С этим именем, присвоенным мной ему, связаны мои сны: сладостно-изысканные, как грёзы девственницы и слёзы счастья только что родившей только что мамы. Способен ли мир неинетный вызывать столь чудное воздыхание плоти и духа? Наверно, нет, не способен. Вещный мирок, мирище, мирочище — забавно зябнет, пощупай его потусторонностью, потрогай его волшебством. Мой Стонм, подозреваю, ощущал так же и то же, потому что в некоторых его строчках проскальзывали едва уловимые мотивы смерти (их было много порой, и она — смертушка его любимая, смертушка им взлелеянная, всегдашне присутствовала в любом его послании). А смерть и любовь — подружки-прискакушки. Но я не совсем уверен в этом, как в обратку уверен в другом: его организация ума и чувств бесцельно другая, хотя по сложности и витиеватости не уступает моей, — а может и превосходит? — потому что две такие изящные сумбурности, пересекшиеся в наплывной тишине причмокивания клав и зуммера серверного входа не могли встретиться и спокойно, без надрыва, расстаться.
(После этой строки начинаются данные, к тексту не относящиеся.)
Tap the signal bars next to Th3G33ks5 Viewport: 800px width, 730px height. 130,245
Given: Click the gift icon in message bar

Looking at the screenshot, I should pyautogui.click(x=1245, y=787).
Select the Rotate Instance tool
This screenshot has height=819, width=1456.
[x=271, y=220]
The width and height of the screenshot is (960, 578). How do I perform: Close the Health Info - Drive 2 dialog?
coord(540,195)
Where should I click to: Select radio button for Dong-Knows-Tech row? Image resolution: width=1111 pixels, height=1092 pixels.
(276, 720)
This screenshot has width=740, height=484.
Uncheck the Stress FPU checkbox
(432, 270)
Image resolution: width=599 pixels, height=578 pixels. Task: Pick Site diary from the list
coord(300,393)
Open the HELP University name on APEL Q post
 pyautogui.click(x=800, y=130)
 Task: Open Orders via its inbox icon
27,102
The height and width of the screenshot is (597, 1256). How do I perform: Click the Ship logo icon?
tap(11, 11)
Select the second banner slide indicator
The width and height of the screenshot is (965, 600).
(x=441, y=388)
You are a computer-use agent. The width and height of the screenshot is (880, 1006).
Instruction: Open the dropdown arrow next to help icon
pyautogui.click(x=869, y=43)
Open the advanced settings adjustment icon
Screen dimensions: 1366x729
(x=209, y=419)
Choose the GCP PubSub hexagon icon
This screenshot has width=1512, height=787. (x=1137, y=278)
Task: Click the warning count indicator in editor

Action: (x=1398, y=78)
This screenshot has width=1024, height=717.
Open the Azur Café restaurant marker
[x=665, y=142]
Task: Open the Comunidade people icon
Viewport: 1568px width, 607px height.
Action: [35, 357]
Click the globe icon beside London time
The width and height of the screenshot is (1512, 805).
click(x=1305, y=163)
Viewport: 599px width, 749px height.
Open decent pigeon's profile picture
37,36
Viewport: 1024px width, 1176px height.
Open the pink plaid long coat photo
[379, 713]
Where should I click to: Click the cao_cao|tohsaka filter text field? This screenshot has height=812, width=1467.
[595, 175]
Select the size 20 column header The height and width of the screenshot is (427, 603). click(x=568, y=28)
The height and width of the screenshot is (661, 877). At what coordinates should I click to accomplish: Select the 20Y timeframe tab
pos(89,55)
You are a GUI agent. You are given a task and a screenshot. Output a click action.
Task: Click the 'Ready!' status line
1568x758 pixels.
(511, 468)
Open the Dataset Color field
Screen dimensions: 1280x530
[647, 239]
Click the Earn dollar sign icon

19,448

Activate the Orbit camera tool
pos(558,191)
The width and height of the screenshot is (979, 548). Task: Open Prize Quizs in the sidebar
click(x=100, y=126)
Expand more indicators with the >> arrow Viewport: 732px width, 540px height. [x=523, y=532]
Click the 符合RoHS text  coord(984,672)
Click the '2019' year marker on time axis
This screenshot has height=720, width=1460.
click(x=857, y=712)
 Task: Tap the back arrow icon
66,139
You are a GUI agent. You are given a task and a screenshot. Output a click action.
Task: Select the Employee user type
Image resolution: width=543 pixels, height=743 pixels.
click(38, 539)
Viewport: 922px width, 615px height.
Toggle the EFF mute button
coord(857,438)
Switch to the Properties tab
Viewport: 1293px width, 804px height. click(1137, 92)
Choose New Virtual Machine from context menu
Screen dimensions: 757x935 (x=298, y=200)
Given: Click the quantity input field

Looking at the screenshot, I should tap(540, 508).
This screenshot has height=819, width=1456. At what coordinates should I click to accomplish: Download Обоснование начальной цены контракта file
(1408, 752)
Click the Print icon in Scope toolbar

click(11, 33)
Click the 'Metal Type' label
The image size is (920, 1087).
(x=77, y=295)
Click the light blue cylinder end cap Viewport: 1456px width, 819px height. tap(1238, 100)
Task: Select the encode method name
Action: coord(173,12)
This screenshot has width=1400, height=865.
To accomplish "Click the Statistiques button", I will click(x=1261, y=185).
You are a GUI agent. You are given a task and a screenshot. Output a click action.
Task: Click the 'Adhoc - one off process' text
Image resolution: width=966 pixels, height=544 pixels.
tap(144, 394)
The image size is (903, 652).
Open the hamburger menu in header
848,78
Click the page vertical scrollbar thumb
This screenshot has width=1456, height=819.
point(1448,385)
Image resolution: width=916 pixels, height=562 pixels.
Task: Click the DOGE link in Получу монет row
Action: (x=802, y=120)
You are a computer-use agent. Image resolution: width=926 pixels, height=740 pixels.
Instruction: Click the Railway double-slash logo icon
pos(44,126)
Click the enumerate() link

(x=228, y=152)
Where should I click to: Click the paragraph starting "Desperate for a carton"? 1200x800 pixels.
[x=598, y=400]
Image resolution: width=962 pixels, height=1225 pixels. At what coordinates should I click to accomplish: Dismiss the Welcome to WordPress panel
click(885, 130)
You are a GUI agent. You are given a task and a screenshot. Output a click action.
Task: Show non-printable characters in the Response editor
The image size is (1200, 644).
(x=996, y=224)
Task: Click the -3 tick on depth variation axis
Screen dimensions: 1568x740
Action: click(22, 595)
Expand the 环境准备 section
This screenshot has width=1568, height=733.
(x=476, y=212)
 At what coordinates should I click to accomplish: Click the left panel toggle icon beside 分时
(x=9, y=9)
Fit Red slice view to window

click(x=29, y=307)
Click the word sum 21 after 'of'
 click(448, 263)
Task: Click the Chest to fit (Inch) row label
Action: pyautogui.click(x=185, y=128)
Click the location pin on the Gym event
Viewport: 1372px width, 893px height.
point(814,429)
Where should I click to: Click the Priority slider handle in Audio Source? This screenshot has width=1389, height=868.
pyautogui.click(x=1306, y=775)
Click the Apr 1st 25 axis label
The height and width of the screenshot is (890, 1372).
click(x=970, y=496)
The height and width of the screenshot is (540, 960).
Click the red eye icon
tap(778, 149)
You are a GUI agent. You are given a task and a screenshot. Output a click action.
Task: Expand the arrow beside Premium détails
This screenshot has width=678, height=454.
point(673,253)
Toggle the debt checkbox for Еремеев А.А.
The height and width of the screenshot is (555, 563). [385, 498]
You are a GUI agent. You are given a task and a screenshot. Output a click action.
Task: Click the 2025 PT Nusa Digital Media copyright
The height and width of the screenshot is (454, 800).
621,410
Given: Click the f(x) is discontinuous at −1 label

Итак, имя ему Стонм. Звук имени его мной данным — нахален, рыдающ, он выдаёт себя одним, всего одним, гласным и парой сочетаемых согласных и парой — трудносочетаемых. Такая вот загадка-отгадка для стропальщиков словес. Ныне и вовеки веков. И в этом имени для меня весь он,

- такой же как я,

- и вовсе не такой же как я,

- зеркально-не принимающий отражений, никаких,

- ярко индивидуальный, до звёздности, до пыла,

- и смертельно бледный, как конь, как коса, как стылость.

Я не хотел бы приводить здесь скучные слова, которыми заполнен осатаневший от них мир. Не в них дело, даже если мы ими говорим и пишем. Даже если мы их слышим и как нам кажется понимаем (хотя на поверку выходит, что мы ни говорим толком, ни слышим никак). Я бы хотел влить в себя через него то стиснутое всеобщим упорядочением влечение к основе, к тому базису, который незримо явствует впереди и позади всех. И в первый месяц это удавалось… а потом он внезапно позвонил.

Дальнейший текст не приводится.